# Hi,New TT just joind the forum



## DUBAI

hey everyone,

my name is Ghanem AlMuhairi, and i just bought a 2001 5-speed manual quattro 225hp TT,and i think im going to like it :mrgreen: .

going to get the pictures after few days,and i really cant wait to make it reach over 300hp :twisted: .
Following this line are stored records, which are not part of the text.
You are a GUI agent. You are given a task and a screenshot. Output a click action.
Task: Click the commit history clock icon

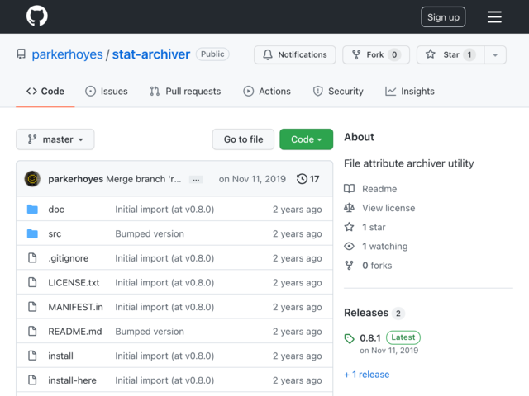tap(302, 179)
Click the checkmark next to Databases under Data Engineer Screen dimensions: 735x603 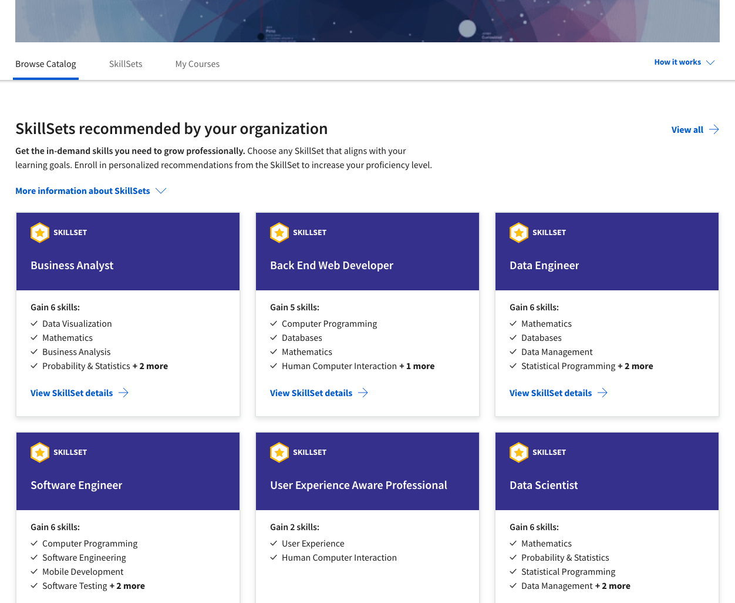pos(512,337)
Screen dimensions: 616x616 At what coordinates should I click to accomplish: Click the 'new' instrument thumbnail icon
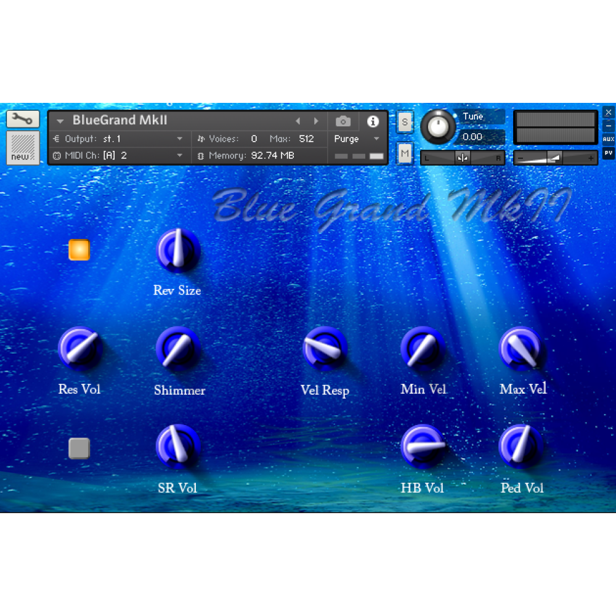(x=23, y=148)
just asking, what cars will i be able to race and win with the TT, like th new GTI, or even the 350z? :?:

cheers..!!


----------



## Wallsendmag

Welcome to the forum 2CVs and beetles are easy meat :lol: :lol:


----------



## ducati998

Hi Ghanem
Where in Dubai are you, i am presently working at the MIS shipyard in Sharjah, i have a new TTs Roadster at home in the uk, my friend here in shipyard has an Audi Rs6 which he puts to good use against 350 z,s Gtr,s etc


----------



## magic1

Welcome


----------



## T3RBO

Welcome to the forum

Thought all 225's only came in 6 speed manual??


----------



## Buzzer

Hi All,
I have just joined the band of TT owners - and I have to say I am smiling. Bought a 2000 roadster,and am thoroughly impressed with the quality of this car. Car has a serious amount of history,and it appears all the niggles have ben ironed out under warranty.Can any of you hardened TT owners give me some advice on care of this car - as I think I will keep it for quite a while. Mileage is 76000, and I will be doing about 4k per year. Thanks


----------



## Dr_Parmar

Welcome!


----------



## Buzzer

Thanks Doc - Nice wheels


----------



## Dr_Parmar

Buzzer said:


> Thanks Doc - Nice wheels


Cheers buddy :mrgreen:


----------



## DUBAI

thanks all,

well i got the car 2days back, dad brought it home cuz he got it for a really good deal around 8000$ as dad told me i thought it will be the 225 and told me it had a quattro sticker in the back, but i found it was the 180 and FWD [smiley=bigcry.gif] 
im just going to drive it for a year as im going to continue my studies in U.S .
anyway its really great.

ducati998, will im from ajman but no one outside of UAE will ever know it :mrgreen:


----------



## ducati998

hey there i usually go to the Kepinski hotel Sports Bar ,the Arjman Beach Hotel and the Outside Inn , thats where i do my drinking  b coz as you know Sharjah is a dry state in more ways than one :?


----------



## DUBAI

hhahahah, yeah for sure

i used to go to the Kempinski hotel gym, but there is no time now.

btw do you know anyone who can tune or remap my TT in UAE and for how much they do it?.

enjoy your drinks, and never drive or ajman police will be waiting for you [smiley=argue.gif]


----------